Friday, February 27, 2015

Article of the Week: It's Good to Share: Why Environmental Scientists’ Ethics Are Out of Date


  1. Abstract


    Although there have been many recent calls for increased data sharing, the majority of environmental scientists do not make their individual data sets publicly available in online repositories. Current data-sharing conversations are focused on overcoming the technological challenges associated with data sharing and the lack of rewards and incentives for individuals to share data. We argue that the most important conversation has yet to take place: There has not been a strong ethical impetus for sharing data within the current culture, behaviors, and practices of environmental scientists. In this article, we describe a critical shift that is happening in both society and the environmental science community that makes data sharing not just good but ethically obligatory. This is a shift toward the ethical value of promoting inclusivity within and beyond science. An essential element of a truly inclusionary and democratic approach to science is to share data through publicly accessible data sets.


To read the entire article go to:

http://bioscience.oxfordjournals.org/content/65/1/69.full



______________________________________________

BioScience65 (1):69-73. doi: 10.1093/biosci/biu169

PLOS Clarifies its Publication Fee Assistance Policy


There has been quite a bit of confusion regarding the publication fees that Public Library of Science charges to publish in PLOS.  I have heard several researchers say that this was a barrier to publication and that they can't afford the fees.  On January 16, 2015 they clarified the policy and stated that they do not intend for authors to fund publication fees through their personal funds.

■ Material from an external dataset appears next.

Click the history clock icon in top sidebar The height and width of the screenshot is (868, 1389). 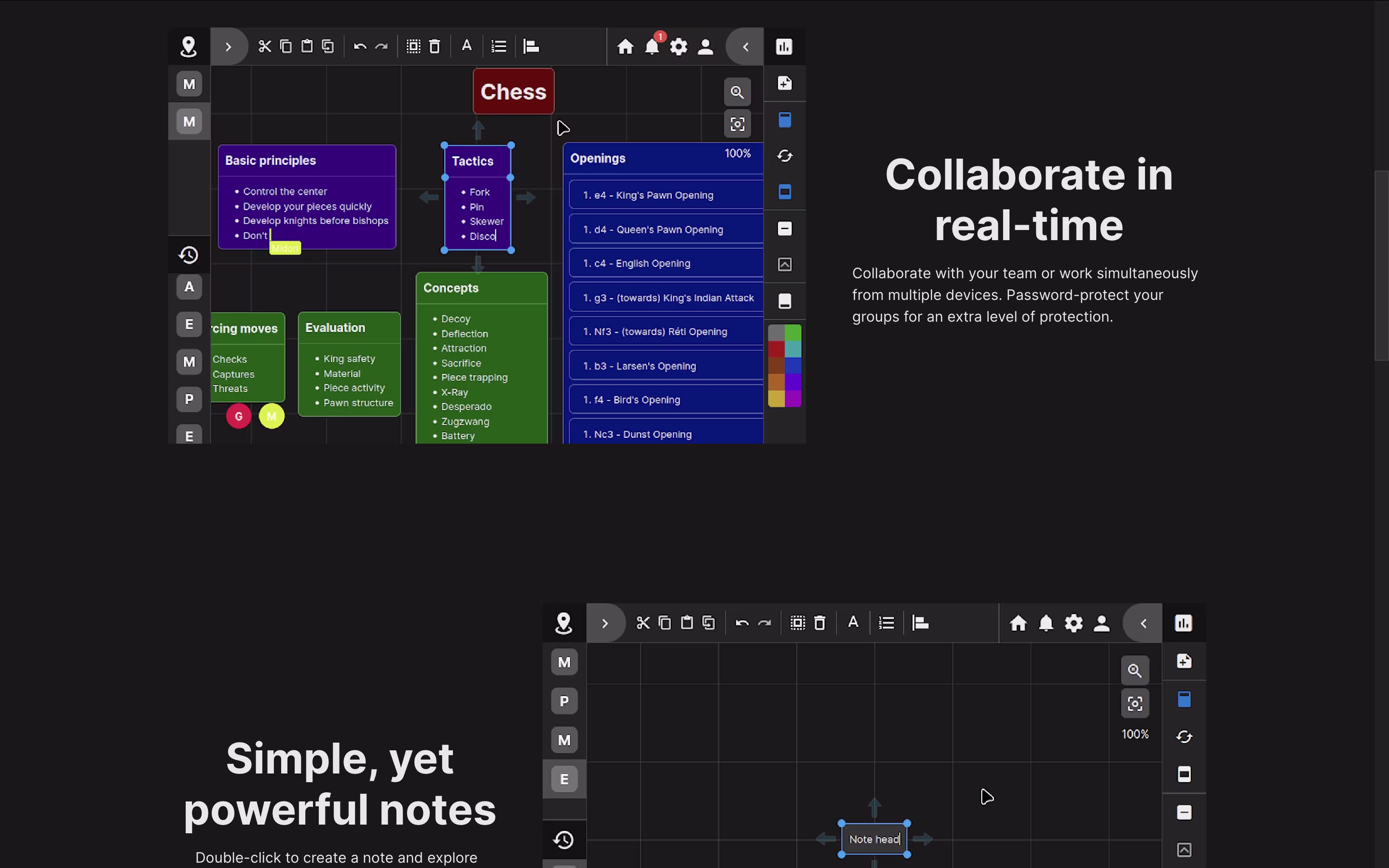[189, 255]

The complete posting that clarifies the issue may be found at:

http://www.plos.org/plos-clarifies-its-publication-fee-assistance-policy/

Friday, February 13, 2015

Article of the Week: Sharing Detailed Research Data Is Associated with Increased Citation Rate

This is not a new article, but one that resonates with me as I help researchers understand that it is in their best interest to share their data. 

Abstract

Background

Sharing research data provides benefit to the general scientific community, but the benefit is less obvious for the investigator who makes his or her data available.

Principal Findings

We examined the citation history of 85 cancer microarray clinical trial publications with respect to the availability of their data. The 48% of trials with publicly available microarray data received 85% of the aggregate citations. Publicly available data was significantly (p = 0.006) associated with a 69% increase in citations, independently of journal impact factor, date of publication, and author country of origin using linear regression.

Significance


This correlation between publicly available data and increased literature impact may further motivate investigators to share their detailed research data.

Introduction

Sharing information facilitates science. Publicly sharing detailed research data–sample attributes, clinical factors, patient outcomes, DNA sequences, raw mRNA microarray measurements–with other researchers allows these valuable resources to contribute far beyond their original analysis[1]. In addition to being used to confirm original results, raw data can be used to explore related or new hypotheses, particularly when combined with other publicly available data sets. Real data is indispensable when investigating and developing study methods, analysis techniques, and software implementations. The larger scientific community also benefits: sharing data encourages multiple perspectives, helps to identify errors, discourages fraud, is useful for training new researchers, and increases efficient use of funding and patient population resources by avoiding duplicate data collection.